What you will do: Swap every "Where should I click to" in the listing below for "Where do I tap to", leaving all else as it is.

Task inputs:

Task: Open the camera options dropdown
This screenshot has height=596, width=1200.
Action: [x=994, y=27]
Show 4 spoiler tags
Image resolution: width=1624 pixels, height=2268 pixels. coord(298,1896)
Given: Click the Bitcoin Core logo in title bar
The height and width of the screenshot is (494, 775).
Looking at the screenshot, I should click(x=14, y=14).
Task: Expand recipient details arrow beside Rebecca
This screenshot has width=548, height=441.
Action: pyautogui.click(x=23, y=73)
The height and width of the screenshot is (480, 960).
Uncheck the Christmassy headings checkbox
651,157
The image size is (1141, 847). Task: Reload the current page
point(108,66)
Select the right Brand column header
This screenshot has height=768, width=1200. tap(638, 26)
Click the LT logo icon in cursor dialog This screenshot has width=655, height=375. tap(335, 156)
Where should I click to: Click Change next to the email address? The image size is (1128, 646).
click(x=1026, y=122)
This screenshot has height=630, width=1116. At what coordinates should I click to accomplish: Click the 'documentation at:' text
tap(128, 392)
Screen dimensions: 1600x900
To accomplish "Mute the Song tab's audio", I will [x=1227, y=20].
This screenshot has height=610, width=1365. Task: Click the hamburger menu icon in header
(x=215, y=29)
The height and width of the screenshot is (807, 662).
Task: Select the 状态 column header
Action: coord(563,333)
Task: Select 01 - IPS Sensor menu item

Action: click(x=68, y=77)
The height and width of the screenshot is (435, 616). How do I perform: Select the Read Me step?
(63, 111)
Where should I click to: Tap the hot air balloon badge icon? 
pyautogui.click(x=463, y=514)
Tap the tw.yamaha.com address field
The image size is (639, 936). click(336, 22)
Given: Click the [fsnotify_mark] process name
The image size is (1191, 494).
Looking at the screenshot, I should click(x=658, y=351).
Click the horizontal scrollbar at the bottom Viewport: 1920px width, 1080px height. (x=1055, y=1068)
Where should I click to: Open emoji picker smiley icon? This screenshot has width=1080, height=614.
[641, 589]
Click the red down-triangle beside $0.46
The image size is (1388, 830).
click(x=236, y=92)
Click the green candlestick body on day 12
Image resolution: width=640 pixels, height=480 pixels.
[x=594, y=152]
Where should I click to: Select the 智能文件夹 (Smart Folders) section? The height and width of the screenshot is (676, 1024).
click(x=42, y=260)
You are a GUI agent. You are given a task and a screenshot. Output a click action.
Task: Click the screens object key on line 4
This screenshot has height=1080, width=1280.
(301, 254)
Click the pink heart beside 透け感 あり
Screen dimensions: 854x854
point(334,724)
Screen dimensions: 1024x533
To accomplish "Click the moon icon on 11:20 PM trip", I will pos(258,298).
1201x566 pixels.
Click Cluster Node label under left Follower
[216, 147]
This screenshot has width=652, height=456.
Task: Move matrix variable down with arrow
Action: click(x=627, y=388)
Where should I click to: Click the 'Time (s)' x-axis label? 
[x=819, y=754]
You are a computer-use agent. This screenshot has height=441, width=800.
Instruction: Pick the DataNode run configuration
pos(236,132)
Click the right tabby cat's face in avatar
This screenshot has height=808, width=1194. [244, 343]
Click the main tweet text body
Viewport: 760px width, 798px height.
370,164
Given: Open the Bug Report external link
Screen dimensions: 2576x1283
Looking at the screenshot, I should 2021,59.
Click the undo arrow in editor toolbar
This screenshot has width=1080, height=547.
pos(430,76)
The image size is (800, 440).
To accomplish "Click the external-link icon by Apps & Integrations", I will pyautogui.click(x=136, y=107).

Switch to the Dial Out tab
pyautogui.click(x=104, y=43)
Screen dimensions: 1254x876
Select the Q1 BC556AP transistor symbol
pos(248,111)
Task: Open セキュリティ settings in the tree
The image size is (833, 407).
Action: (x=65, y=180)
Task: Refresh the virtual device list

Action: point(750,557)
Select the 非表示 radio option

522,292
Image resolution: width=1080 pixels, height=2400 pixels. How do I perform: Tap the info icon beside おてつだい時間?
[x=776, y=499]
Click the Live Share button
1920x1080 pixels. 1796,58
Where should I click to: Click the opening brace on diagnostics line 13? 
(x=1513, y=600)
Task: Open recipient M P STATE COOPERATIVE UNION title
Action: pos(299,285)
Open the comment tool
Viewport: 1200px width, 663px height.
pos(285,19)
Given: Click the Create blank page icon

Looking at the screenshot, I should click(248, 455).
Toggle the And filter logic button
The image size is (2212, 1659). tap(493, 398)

Output below:
Task: Open the camera options dropdown
This screenshot has height=596, width=1200.
Action: [x=994, y=27]
Show 4 spoiler tags
Image resolution: width=1624 pixels, height=2268 pixels. coord(298,1896)
Given: Click the Bitcoin Core logo in title bar
The height and width of the screenshot is (494, 775).
Looking at the screenshot, I should click(x=14, y=14).
Task: Expand recipient details arrow beside Rebecca
This screenshot has width=548, height=441.
Action: pyautogui.click(x=23, y=73)
The height and width of the screenshot is (480, 960).
Uncheck the Christmassy headings checkbox
651,157
The image size is (1141, 847). Task: Reload the current page
point(108,66)
Select the right Brand column header
This screenshot has height=768, width=1200. tap(638, 26)
Click the LT logo icon in cursor dialog This screenshot has width=655, height=375. tap(335, 156)
Where do I tap to: Click Change next to the email address? The image size is (1128, 646).
click(x=1026, y=122)
This screenshot has height=630, width=1116. At what coordinates should I click to accomplish: Click the 'documentation at:' text
tap(128, 392)
Screen dimensions: 1600x900
To accomplish "Mute the Song tab's audio", I will [x=1227, y=20].
This screenshot has height=610, width=1365. Task: Click the hamburger menu icon in header
(x=215, y=29)
The height and width of the screenshot is (807, 662).
Task: Select the 状态 column header
Action: coord(563,333)
Task: Select 01 - IPS Sensor menu item

Action: click(x=68, y=77)
The height and width of the screenshot is (435, 616). How do I perform: Select the Read Me step?
(63, 111)
Where do I tap to: Tap the hot air balloon badge icon? 
pyautogui.click(x=463, y=514)
Tap the tw.yamaha.com address field
The image size is (639, 936). click(336, 22)
Given: Click the [fsnotify_mark] process name
The image size is (1191, 494).
Looking at the screenshot, I should click(x=658, y=351).
Click the horizontal scrollbar at the bottom Viewport: 1920px width, 1080px height. (x=1055, y=1068)
Where do I tap to: Open emoji picker smiley icon? This screenshot has width=1080, height=614.
[641, 589]
Click the red down-triangle beside $0.46
The image size is (1388, 830).
click(x=236, y=92)
Click the green candlestick body on day 12
Image resolution: width=640 pixels, height=480 pixels.
[x=594, y=152]
Where do I tap to: Select the 智能文件夹 (Smart Folders) section? The height and width of the screenshot is (676, 1024).
click(x=42, y=260)
You are a GUI agent. You are given a task and a screenshot. Output a click action.
Task: Click the screens object key on line 4
This screenshot has height=1080, width=1280.
(301, 254)
Click the pink heart beside 透け感 あり
Screen dimensions: 854x854
point(334,724)
Screen dimensions: 1024x533
To accomplish "Click the moon icon on 11:20 PM trip", I will pos(258,298).
1201x566 pixels.
Click Cluster Node label under left Follower
[216, 147]
This screenshot has width=652, height=456.
Task: Move matrix variable down with arrow
Action: click(x=627, y=388)
Where do I tap to: Click the 'Time (s)' x-axis label? 
[x=819, y=754]
You are a computer-use agent. This screenshot has height=441, width=800.
Instruction: Pick the DataNode run configuration
pos(236,132)
Click the right tabby cat's face in avatar
This screenshot has height=808, width=1194. [244, 343]
Click the main tweet text body
Viewport: 760px width, 798px height.
370,164
Given: Open the Bug Report external link
Screen dimensions: 2576x1283
Looking at the screenshot, I should 2021,59.
Click the undo arrow in editor toolbar
This screenshot has width=1080, height=547.
pos(430,76)
The image size is (800, 440).
To accomplish "Click the external-link icon by Apps & Integrations", I will pyautogui.click(x=136, y=107).

Switch to the Dial Out tab
pyautogui.click(x=104, y=43)
Screen dimensions: 1254x876
Select the Q1 BC556AP transistor symbol
pos(248,111)
Task: Open セキュリティ settings in the tree
The image size is (833, 407).
Action: (x=65, y=180)
Task: Refresh the virtual device list

Action: point(750,557)
Select the 非表示 radio option

522,292
Image resolution: width=1080 pixels, height=2400 pixels. How do I perform: Tap the info icon beside おてつだい時間?
[x=776, y=499]
Click the Live Share button
1920x1080 pixels. 1796,58
Where do I tap to: Click the opening brace on diagnostics line 13? 
(x=1513, y=600)
Task: Open recipient M P STATE COOPERATIVE UNION title
Action: pos(299,285)
Open the comment tool
Viewport: 1200px width, 663px height.
pos(285,19)
Given: Click the Create blank page icon

Looking at the screenshot, I should click(248, 455).
Toggle the And filter logic button
The image size is (2212, 1659). tap(493, 398)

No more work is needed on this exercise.